=== Page text ===
Thus, mea culpa the faltering of the allegedly cerebral imaginative mind.


Two of the titles did speak for themselves. Vera Ivanova’s Three Studies in Uneven Meters was for piano solo, and was played with blazing efficiency by Margaret Kampmeier. The titles here, though, were so picturesque that one couldn’t simply listen, but had to solve the three clues in the movements. To wit: I. “Bachkagel (and a bit of Stravinsky)”; II. “Canon à la Piazzolla (descending canon ostinato with all voices sustained)”; III. “Scriabinesque (fleeting cycles)”.


The other piece had joyful name–Suck It and See–and equally joyful for the expert contrapuntal composer Bernard Hughes and his very adept string quartet. At first, the different movements sounded like variations on an original phrase, but that phrase and the chords around it kept changing. The changes were done with some gleeful Haydnesque felicity. But what caught me was the second andante-tempoed movement This could have come from Dvorák’s “American” Quartet with its melody and pizzicati. Though Dvorák might have been a wee bit stoned or drunk when writing it, giving the piece all the more ebb and energy.



D. Shohl (© Coco. T. Dawg)


The most curious work was by David Shohl, whose studies include not only various instruments but the intriguing music of Sunda, the province of West Java whose gamelan music is harmonically so different from the usual Balinese music.


In fact, while Mr. Shohl expressed surprise that I had found some gamelan-type melodies in this piano-violin work (expanded from the original solo piece written for BargeMusic Artistic Director Mark Peskanov), but agreed that might have unconsciously come to the fore.


More specifically, this was about the effects of resonance–and that most essential part of Javanese music. In this case, violinist Calvin Wiersma played the first movement in front of the audience. This was a rather stately piece, with the most conservative harmonies, give or take a few dissonances. For the second section, Mr. Wiersma moved to the side of the piano, where piano and violin almost imitated themselves. Not quite canonically, but with enough variations so one was almost on edge. The music was intriguing, subtle, at times almost mystifying, its surface simplicity holding many a secret.


Mr. Peskanov had described Lois Vierk’s Words Fail Me as “murderous” for the cellist, yet Mr. Hesselink could have called it “Murder Made Easy.” Half the time he spent not plucking or playing but sliding up and down his instrument, sliding in double strings or playing one, sliding down the other.


To a degree, this was true in the first movement, where pianist Margaret Kampmeier had little to do but play a series of apparently hemidemiquaver phrases while Mr Hesselink did his “slide of hand. The second movement was far more complex. The cellist continued with his digital prestidigitation, yet the layers became more and more complex on the piano.


This was rich writing indeed, yet, sadly, I was so impressed with the performance that the underlying musical essence (and, as later discovered, the relationship to Nine-Eleven) was secondary.



More than the rest, I should have had Harold Meltzer’s explanation of the title Aqua. Later I learned that he was referring to Aqua Tower’s “soft silky lines like draped fabric”, the exterior “pulsing with a gentle rhythm.”


Instead–and inevitably–I was thinking of the manifestations of water throughout the many short and rich movements of the string quartet. I did love the inspiration of the work, the sudden dissonances contrasting with the “soft silky lines”, the repetitions of themes, the inner relationships of each instrument.


Possibly Mr. Meltzer was working on a musical metaphor of engineering. But nothing in this energetic composition even hinted at that kind of planning. It was more like a poem cycle, its musical emotions reaching out, pulling back, then returning with full and joyous impact.


CODA: My errors in judging the music were paltry compared to that Critic Emeritus of Great Britain, Donald Tovey. He once wrote a review of a Sibelius symphony, saying that in every measure one could picture the mountains, raging waterfalls and hollow gorges of Finland.


Later, he confessed, Tovey took out an atlas showing the Finland was flat and swampy!
=== Information provided ===
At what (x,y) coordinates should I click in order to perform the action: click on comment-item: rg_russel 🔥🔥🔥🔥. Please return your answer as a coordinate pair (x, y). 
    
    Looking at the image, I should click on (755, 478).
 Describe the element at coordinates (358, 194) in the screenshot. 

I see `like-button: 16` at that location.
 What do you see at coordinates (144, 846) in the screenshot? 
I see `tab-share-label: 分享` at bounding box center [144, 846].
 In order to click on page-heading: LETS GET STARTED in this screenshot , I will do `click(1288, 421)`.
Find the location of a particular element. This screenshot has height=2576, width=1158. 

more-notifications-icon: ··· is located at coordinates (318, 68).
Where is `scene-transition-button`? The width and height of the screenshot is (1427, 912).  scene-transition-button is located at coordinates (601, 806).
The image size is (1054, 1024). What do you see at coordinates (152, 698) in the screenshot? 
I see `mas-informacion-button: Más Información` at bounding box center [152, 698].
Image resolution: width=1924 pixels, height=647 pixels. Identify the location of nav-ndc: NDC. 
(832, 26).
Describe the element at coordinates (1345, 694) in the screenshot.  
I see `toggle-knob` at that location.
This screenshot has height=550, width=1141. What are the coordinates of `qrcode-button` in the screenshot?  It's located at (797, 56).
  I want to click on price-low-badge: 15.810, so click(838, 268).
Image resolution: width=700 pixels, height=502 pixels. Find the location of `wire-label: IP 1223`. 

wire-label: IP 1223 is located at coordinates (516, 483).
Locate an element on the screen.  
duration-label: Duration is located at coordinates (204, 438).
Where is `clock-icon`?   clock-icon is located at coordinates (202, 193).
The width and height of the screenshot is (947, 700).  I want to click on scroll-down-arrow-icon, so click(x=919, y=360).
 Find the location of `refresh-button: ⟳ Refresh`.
===
* _Exercise directions_
Extract the passage of the concert review above from "In fact, while" up to and including "many a secret.", copying it word for word.

* _Result of this exercise_
In fact, while Mr. Shohl expressed surprise that I had found some gamelan-type melodies in this piano-violin work (expanded from the original solo piece written for BargeMusic Artistic Director Mark Peskanov), but agreed that might have unconsciously come to the fore.


More specifically, this was about the effects of resonance–and that most essential part of Javanese music. In this case, violinist Calvin Wiersma played the first movement in front of the audience. This was a rather stately piece, with the most conservative harmonies, give or take a few dissonances. For the second section, Mr. Wiersma moved to the side of the piano, where piano and violin almost imitated themselves. Not quite canonically, but with enough variations so one was almost on edge. The music was intriguing, subtle, at times almost mystifying, its surface simplicity holding many a secret.